Up to this point, the discussion has treated the state machine as an abstract behavioral model, but our ultimate goal as digital hardware engineers is to create electronic hardware that implements that behavior. Because real electronic devices take a finite amount of time to respond to changes on signals, and because with sequential logic, the correct behavior depends on values changing in predictable, synchronized ways, the timing of sequential logic circuits is critically important.

Flip-Flop Clock-to-Q Propagation Delay

A rising edge on the clock causes a flip-flop's output to change. Just like with every digital device, a change on an input cannot cause an instantaneous change on an output. That fact is encapsulated in the concept of propagation delay, which has already been discussed, and is the same with flip-flops.

Of note though is that a change on a flip-flop’s D input cannot cause a change on Q. Only a clock edge can cause Q to change.

Setup and Hold Times

For a flip-flop to correctly capture the value on its input (i.e. latch D onto Q), the value on the D input must be stable around the moment of the clock edge. This requirement is defined by two parameters: setup time and hold time.

  • Setup Time (Tsu) is the amount of time before the clock edge that the input D must be stable. In other words, D must not be changing right before the clock edge, so that the flip-flop has a valid logic level to sample.

  • Hold Time (Th) is the amount of time after the clock edge that D must remain stable. This ensures that the sampled value does not get corrupted while the value is being latched.

If either requirement is violated, the flip-flop may have unpredictable behavior.

Note that neither Tsu nor Th are things that happen (like propagation delay is). Setup and hold times are requirements. Requirements that you must ensure are met in order for the circuit to behave correctly.

What Happens After a Clock Edge

In a sequential logic circuit, a clock edge changes the state. A subsequent clock edge would also change the state, but after the first clock edge, several things need to happen before the next clock edge occurs:

  1. Each flip-flop latches in the value on its D input. After the flip-flop's propagation delay, Q outputs change to reflect the newly captured values. Note that because the flip-flops are clocked together, this happens concurrently for all flip-flops.
  2. The updated Q outputs feed into the surrounding combinational logic, which causes changes throughout that logic.
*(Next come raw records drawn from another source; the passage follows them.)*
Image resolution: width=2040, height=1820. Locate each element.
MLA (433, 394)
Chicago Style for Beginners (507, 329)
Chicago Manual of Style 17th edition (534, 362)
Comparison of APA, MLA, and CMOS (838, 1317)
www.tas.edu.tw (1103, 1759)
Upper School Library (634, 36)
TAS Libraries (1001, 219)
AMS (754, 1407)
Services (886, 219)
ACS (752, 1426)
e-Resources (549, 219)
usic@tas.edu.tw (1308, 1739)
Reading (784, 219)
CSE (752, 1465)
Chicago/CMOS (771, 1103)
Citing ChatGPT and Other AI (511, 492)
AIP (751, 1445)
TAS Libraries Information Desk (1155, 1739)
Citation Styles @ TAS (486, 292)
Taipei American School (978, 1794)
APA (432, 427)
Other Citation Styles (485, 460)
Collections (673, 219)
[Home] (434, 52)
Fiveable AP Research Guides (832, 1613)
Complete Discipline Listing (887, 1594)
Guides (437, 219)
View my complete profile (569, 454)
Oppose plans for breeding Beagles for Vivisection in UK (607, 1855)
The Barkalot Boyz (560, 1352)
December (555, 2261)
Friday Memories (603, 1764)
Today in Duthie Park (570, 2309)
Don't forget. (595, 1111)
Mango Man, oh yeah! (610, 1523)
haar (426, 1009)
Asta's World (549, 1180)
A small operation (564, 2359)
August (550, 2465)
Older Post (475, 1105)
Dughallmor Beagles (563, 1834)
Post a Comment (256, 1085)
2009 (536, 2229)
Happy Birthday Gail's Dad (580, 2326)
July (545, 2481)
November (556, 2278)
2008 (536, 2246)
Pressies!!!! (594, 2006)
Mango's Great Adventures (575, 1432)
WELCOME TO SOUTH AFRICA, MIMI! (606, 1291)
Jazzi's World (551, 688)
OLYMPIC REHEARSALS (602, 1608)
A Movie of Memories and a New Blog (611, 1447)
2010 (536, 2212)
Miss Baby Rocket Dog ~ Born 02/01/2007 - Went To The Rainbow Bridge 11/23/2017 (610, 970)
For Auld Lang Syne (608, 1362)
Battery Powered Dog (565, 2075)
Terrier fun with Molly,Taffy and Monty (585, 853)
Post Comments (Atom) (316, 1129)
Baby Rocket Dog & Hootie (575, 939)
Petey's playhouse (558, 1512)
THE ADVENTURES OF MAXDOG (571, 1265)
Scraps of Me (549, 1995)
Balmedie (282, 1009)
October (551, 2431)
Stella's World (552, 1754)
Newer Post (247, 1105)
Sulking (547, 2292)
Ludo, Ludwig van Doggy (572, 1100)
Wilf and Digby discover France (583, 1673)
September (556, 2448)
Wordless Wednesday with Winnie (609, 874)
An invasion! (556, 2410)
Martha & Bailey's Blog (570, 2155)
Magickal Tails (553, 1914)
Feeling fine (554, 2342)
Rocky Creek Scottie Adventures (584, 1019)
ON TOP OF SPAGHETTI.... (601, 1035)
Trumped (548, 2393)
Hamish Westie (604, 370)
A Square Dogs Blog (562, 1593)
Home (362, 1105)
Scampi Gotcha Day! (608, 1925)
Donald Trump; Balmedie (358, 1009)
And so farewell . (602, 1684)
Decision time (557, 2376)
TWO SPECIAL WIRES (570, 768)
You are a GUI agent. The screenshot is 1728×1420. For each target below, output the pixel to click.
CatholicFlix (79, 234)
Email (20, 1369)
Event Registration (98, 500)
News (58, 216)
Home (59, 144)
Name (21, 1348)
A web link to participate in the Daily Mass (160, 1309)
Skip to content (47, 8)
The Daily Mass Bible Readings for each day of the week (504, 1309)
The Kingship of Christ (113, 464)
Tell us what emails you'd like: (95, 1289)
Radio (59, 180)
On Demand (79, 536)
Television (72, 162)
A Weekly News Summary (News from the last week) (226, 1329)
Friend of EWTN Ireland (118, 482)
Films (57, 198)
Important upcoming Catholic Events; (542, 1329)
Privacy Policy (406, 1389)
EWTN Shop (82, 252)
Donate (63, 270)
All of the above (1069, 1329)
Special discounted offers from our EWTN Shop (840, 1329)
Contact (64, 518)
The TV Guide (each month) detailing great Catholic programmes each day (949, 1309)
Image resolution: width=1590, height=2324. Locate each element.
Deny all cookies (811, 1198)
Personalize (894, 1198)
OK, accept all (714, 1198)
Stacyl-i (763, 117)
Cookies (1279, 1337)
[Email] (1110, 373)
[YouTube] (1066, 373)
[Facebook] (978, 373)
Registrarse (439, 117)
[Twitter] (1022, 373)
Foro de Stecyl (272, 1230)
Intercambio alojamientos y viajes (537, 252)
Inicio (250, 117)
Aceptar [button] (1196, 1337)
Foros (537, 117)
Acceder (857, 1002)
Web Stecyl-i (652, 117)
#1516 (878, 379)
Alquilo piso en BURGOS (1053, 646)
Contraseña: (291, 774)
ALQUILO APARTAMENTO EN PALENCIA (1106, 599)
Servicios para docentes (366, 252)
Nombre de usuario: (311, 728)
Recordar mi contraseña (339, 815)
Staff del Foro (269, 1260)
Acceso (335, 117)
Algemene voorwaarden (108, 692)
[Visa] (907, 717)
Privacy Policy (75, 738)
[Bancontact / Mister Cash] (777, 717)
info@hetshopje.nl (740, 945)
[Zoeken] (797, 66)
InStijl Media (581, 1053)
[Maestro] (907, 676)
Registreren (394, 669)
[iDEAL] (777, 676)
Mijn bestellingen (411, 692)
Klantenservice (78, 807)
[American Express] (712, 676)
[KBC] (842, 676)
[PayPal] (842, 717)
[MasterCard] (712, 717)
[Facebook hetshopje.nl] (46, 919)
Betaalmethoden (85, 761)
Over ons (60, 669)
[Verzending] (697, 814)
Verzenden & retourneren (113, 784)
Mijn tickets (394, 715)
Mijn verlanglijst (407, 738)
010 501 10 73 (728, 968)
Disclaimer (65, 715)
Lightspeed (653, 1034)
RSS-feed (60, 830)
The propagation of those changes through the circuit can be modeled as previously discussed (see the "Circuit Timing" topic).
  3. Eventually, the next-state values (at the D inputs of the flip-flops) update. How long that takes depends on what gates are in the propagation paths.

At that point, the values that will become the next state have updated and are ready to be clocked in by another clock edge. However, at that point, the D inputs of the flip-flops have just changed, so if a clock edge occurred at that moment, it would violate the setup and/or hold time of the flip-flops. Thus, some additional time must pass before it would be safe to clock the flip-flops. Analyzing the situation, it is clear that with the clock edge happening after the D inputs changed, the timing requirement in danger of being violated is the setup time, so waiting for the setup time to expire (after the last change to the D inputs) will ensure that the correct value gets latched in when that second clock edge occurs.

The clock period (the amount of time between successive clock edges) must be long enough to allow all these events to complete before the next clock edge arrives.

Input Timing Constraints

State machine inputs often come from external sources — such as other chips, sensors, or systems with independent clocks. These signals may not be synchronized to the system’s clock and could change at arbitrary times relative to the clock edge. If an asynchronous signal changes too close to a clock edge, it may violate setup or hold times for the flip-flop that samples it, risking unpredictable behavior.

Exactly when around a clock edge the circuit inputs must not change depends on what logic is between those inputs and the flip-flops' D inputs. The analysis of these contraints is easiest to perform by assuming that a clock edge occurs at a given time (such as t=0), and investigating at what times changes on the circuit inputs would cause timing requirement violations at that clock edge.